I was very pleased to discover that the writing style in this book had improved. It's really noticeable how much it did, as the overused sentence structure I've previously complained about was used an acceptable number of maybe two or three times in the entire book, when that used to be the number you could find in a single page. Given so, I was able to enjoy the story without being annoyed so much by the interrupted flow, and it was easier to see that each character had, in fact, their own voice.


The idea of having interlude chapters in all the books is interesting and it adds something more to the book, showing us other stories that aren't part of the main storyline. However, when you start from the first book they're so disconnected that you wonder what the point is. As you transition into book 2, you think, oh, so that was the point. By book 3, however, I'd read so many interludes about so many characters that I could no longer remember what storyline I was expected to hold on to to be able to understand what I was reading. I often thought, "I guess.... I've read about this character before?" And while some of these interludes had a connection later on, some didn't, either because they were about minor characters that only appeared briefly in the follow-up interlude, or because that was the whole thing about them. Such as, Jar Jar's interlude, which served no purpose other than as a note of colour, and the one about the party to restore the kyber crystals to some planet or other. Am I supposed to remember that until it's explained in some other book?


So, overall, I felt like there was always too much going on. I had to remember not only what the main characters had been doing in the last two books, but also that amongst the 50 interludes I read, the one I was reading now connected with one of the characters I'd read about in book 1. It felt cluttered.


I liked the continuation of the main plot here. Norra and her group all had a more or less satisfactory, closed ending, and it was good to finally see how the battle of Jakku went and what Rax's plan really was. However, and this isn't the author but the story group's fault, it felt... really convoluted. Unnecessarily so. I don't know if I'm expected to know this information to understand the sequel trilogy--which I shouldn't have to--, if it adds something, if there are clues here, or what it all was about.

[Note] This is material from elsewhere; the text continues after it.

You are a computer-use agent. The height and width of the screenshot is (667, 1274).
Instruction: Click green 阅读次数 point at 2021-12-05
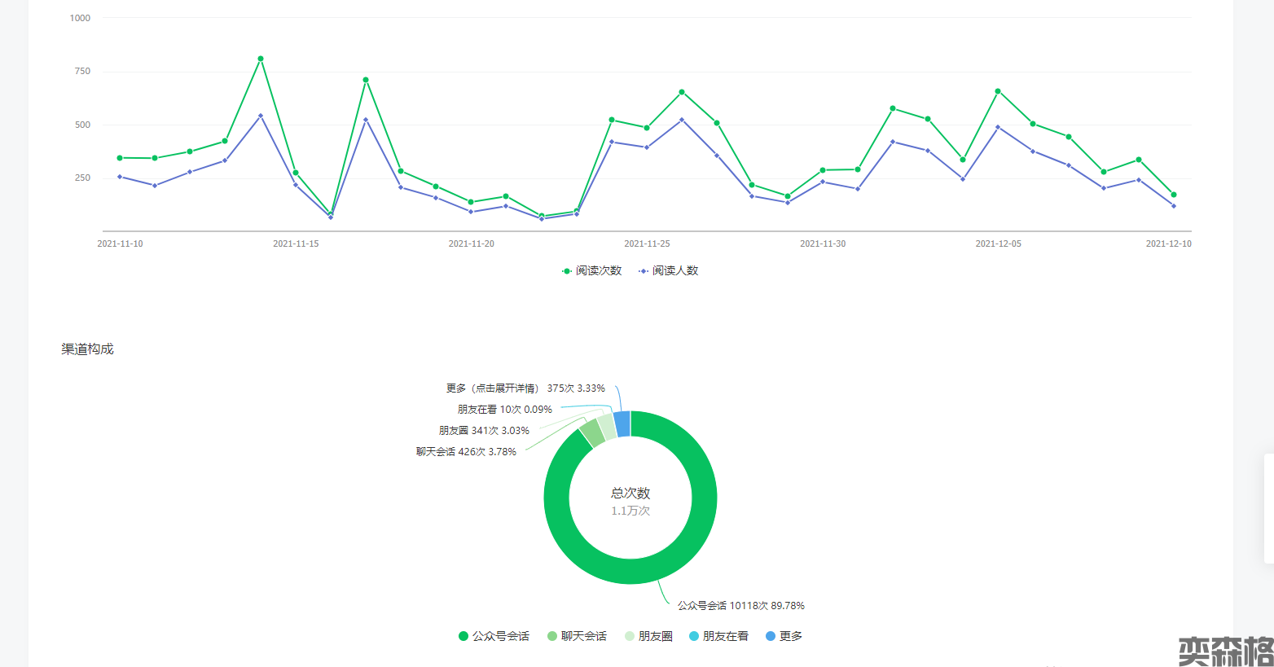point(998,91)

I also had issues with how Han was written; I can understand some things, but... making a trash compactor reference and expecting people to get it? Yeah, I assume this was done because he expected Obi-Wan and Luke to know about the Kessel Run, but these are wildly different things and that line felt frankly confusing and out of place. Saying a baby (his baby) is "doing that noise again" instead of "crying"? I don't know what background story Disney has planned for him (and I'm not interested to find out if the way is by watching that new movie), but I don't believe it's such a stretch for him to know that babies cry. Or that he would have held his son earlier than what the book shows us. I liked how touching it was when he talked to the baby, when he held him, and when Leia told him he didn't need the Force, but other parts felt unnecessarily oafish, and given the general treatment of Disney towards the character, I didn't care for it.


All that said, I think this was the best book of the trilogy and I enjoyed it.